Gustavo Elias is IPR’s full-time compliance manager. “He is handling all the certifications; anything to do with compliance with any agency of the government.” Elias is using his industrial engineering education to manage IPR’s operating procedures. When he was hired in early January, “Gustavo hit the ground running. He has a lot of experience. We are happy to have him,” Obregon said. “Once you have him, you realize the things that you put aside that are important. So, it really helps you to do it in a timely manner.”

IPR Fresh has traditionally worked as a broker/consolidator. The firm has also been an importer and shipper for a couple of Mexican growers. But with the new space, that import line is expanding. This year the grower-distributor side will account for half of IPR’s business. That is up from 30 percent five years ago.

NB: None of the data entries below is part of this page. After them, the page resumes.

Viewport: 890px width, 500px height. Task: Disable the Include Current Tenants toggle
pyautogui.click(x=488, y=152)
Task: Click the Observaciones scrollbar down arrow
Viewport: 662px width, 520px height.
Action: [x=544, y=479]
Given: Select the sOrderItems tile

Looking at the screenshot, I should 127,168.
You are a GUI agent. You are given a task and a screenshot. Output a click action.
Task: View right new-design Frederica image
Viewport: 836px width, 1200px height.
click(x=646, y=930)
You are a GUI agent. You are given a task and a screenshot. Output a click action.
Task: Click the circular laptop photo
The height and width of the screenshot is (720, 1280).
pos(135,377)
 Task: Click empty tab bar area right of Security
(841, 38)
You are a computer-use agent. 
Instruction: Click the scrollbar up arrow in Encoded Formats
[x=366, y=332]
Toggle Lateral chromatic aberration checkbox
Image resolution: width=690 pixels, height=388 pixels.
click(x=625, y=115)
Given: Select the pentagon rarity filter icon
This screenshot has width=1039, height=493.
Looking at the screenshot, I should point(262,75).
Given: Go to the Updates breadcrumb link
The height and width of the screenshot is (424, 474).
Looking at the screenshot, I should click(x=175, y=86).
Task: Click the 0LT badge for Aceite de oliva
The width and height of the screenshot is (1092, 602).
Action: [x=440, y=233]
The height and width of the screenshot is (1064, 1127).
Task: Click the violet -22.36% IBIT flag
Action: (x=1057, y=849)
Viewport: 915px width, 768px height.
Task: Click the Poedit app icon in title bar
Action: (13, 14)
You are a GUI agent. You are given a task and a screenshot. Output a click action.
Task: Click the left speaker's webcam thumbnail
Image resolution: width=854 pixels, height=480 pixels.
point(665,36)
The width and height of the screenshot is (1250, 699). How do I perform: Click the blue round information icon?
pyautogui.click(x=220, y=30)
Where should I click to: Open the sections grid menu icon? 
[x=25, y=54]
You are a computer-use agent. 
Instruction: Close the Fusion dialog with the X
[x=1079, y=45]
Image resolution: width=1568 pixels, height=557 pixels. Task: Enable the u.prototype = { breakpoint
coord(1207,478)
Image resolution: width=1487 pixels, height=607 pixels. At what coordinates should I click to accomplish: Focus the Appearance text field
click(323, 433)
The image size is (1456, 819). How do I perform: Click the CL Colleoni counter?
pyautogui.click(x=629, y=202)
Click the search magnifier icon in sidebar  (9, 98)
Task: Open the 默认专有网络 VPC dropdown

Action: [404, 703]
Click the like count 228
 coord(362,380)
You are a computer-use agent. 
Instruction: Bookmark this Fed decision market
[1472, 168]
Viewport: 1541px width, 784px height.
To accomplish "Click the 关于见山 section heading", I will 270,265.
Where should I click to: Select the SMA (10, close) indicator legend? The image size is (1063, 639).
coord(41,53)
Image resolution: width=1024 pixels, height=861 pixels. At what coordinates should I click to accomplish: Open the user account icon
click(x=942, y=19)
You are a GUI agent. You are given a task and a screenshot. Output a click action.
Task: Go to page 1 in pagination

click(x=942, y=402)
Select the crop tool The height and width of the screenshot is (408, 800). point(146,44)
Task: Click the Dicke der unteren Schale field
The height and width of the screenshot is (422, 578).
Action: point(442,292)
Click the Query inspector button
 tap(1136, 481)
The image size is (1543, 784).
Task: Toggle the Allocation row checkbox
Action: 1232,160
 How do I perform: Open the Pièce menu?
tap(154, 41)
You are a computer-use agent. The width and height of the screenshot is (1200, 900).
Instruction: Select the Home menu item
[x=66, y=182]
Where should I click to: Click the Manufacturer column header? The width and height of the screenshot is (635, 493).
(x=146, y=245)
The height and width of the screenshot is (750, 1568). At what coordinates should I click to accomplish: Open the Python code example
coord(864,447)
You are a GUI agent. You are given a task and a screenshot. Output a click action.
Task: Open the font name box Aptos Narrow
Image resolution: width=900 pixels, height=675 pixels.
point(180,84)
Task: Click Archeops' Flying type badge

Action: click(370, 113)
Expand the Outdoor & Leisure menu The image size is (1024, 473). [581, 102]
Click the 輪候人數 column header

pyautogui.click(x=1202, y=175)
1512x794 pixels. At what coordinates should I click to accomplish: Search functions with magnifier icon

American slicer cucumbers are new to IPR’s product list this year, starting in mid-May and running through mid-July.

“We have had Bell peppers and Euro cukes. We will continue to do that. But it’s growing. We have added growers and additional acreage since the beginning of September. We are in mid-season,” he said in mid-January. “We have four-and-a-half months to go.”

The consolidation service and brokering allow IPR to do business with “mostly everybody” in Nogales. In consolidating, “we build mixers. The customer comes, and he has just one stop. With transportation problems now, this is a very valuable service.”

Obregon said that most of IPR’s sales are f.o.b. “But, I hear my friends say that finding transportation at a decent rate is hard with Nogales’ local drivers — Mexican drivers are not allowed in the U.S. anymore. The pool of drivers is down, and people are struggling to find transportation. This impacts us. People who would buy now have trouble finding transportation.”

Yet, he predicted that, because food is a necessity, food prices simply must rise “and those costs will eventually be transferred to consumers.”

In the last year, truck freight from Nogales to New York’s Hunts Point market rose from $6,000 to $11,000. “It will be the consumer that pays. But when the consumer stops buying, the wholesaler will not buy. And freight rates will go down. It will need to level off” as equilibria are established.

Obregon said “there are a whole bunch of issues” for heightened freight rates. Electronic log enforcement to reduce truckers’ daily driving hours is undeniably a factor. Also, coming into 2018, there was bad weather across the country.

“It’s gonna have to level off. We’re looking forward to the second half of the season,” he said.